However, toggling between these two modes is not enough. It is possible to have string interpolation nested within string interpolation:

print "why ${"${2+6}" * 5}";

The easiest way to support this in our ModalLexer class is using a stack of lexer modes:

class ModalLexer
  def initialize(str)
    scanner = StringScanner.new(str)
    mode = MainLexerMode.new(scanner)
    @mode_stack = [mode]
  end

The ModalLexer class will, like the previous BasicLexer class, be constructed with a string. It creates a stack of lexer modes, which will contain just a MainLexerMode to begin with. This string scanner will be shared across lexer modes.

  def next_token
    mode = @mode_stack.last
    mode.next_token(@mode_stack)
  end
end

Just like with BasicLexer, the only public method for this lexer is #next_token. However, the implementation here delegates to the current lexer mode, which sits at the top of the stack.

The #next_token method for lexer modes takes the mode stack as an argument. This will allow the lexer modes to modify this stack.

The main lexer mode

The implementation of MainLexerMode is similar to that of BasicLexer:

class MainLexerMode
  def initialize(scanner)
    @scanner = scanner
  end

A MainLexerMode is constructed with a string scanner, rather than a string. The string scanner needs to be shared across lexer modes. This way, when switching lexer modes, the new lexer mode can continue where the previous one left off.

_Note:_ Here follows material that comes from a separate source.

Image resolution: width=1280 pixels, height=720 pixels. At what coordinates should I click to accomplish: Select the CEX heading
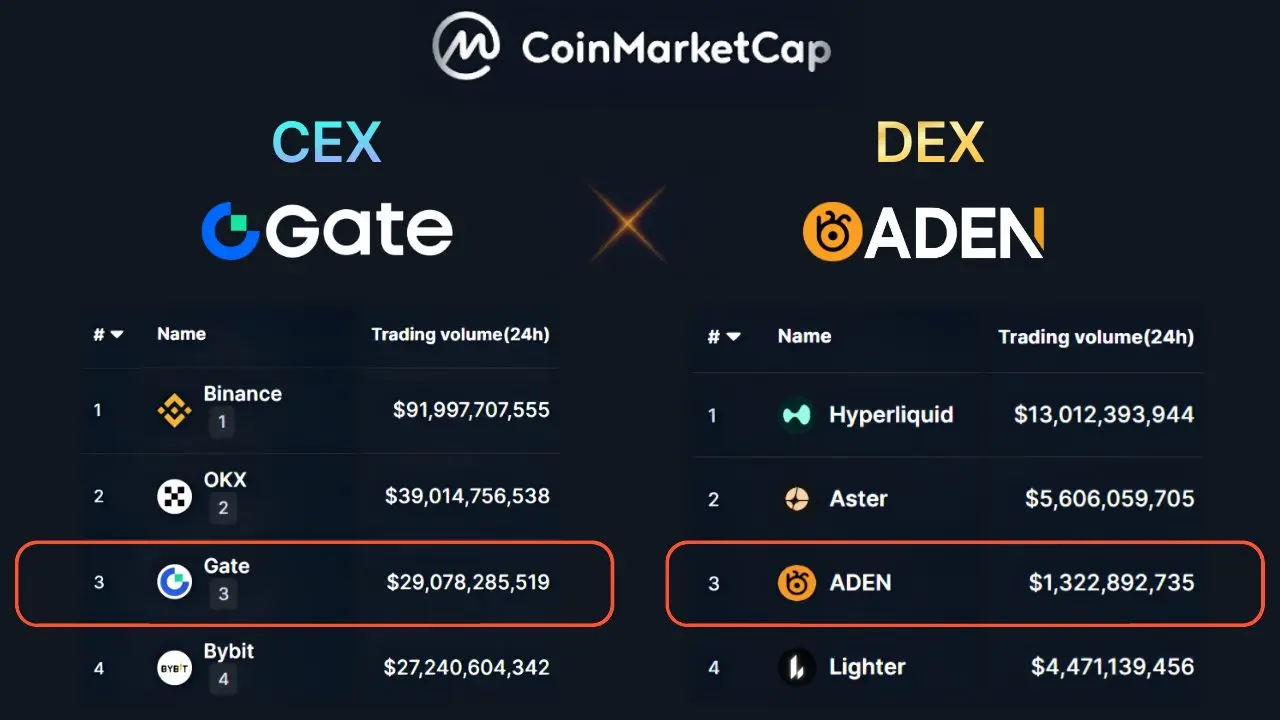pos(326,142)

  def next_token(mode_stack)

The #next_token method takes the stack of lexer modes as a parameter.

    if @scanner.eos?
      nil

As with BasicLexer, if the scanner is at the end of the string, we return nil.

    elsif @scanner.scan('"')
      mode = StringLexerMode.new(@scanner)
      mode_stack.push(mode)
      [:STRING_START, nil]

When we find a " character, we push a new StringLexerMode onto the lexer mode stack, and return a STRING_START token. This way, the next call to #next_token will be delegated to this new StringLexerMode instance, at the top of the stack.

The rest of the MainLexerMode implementation is identical to BasicLexer.

The string lexer mode

The StringLexerMode class is the lexer mode that is used inside string literals.

class StringLexerMode
  def initialize(scanner)
    @scanner = scanner
  end

As with MainLexerMode, a StringLexerMode is constructed with a string scanner.

  def next_token(mode_stack)
    if @scanner.eos?
      nil

The #next_token method starts identical to MainLexerMode, returning nil when the scanner is at the end of the string.

    elsif @scanner.scan('"')
      mode_stack.pop
      [:STRING_END, nil]

The " character indicates the end of the string. We pop the current lexer mode off the stack, and return a STRING_END token.

    elsif @scanner.scan("${")
      mode = InterpolationLexerMode.new(@scanner)
      mode_stack.push(mode)
      [:STRING_INTERP_START, nil]

When we find ${, we push a new lexer mode: InterpolationLexerMode. This is a to-be-implemented lexer mode which will be similar to MainLexerMode. We return a STRING_INTERP_START token.

    elsif @scanner.scan("$")
      [:STRING_PART_LIT, @scanner.matched]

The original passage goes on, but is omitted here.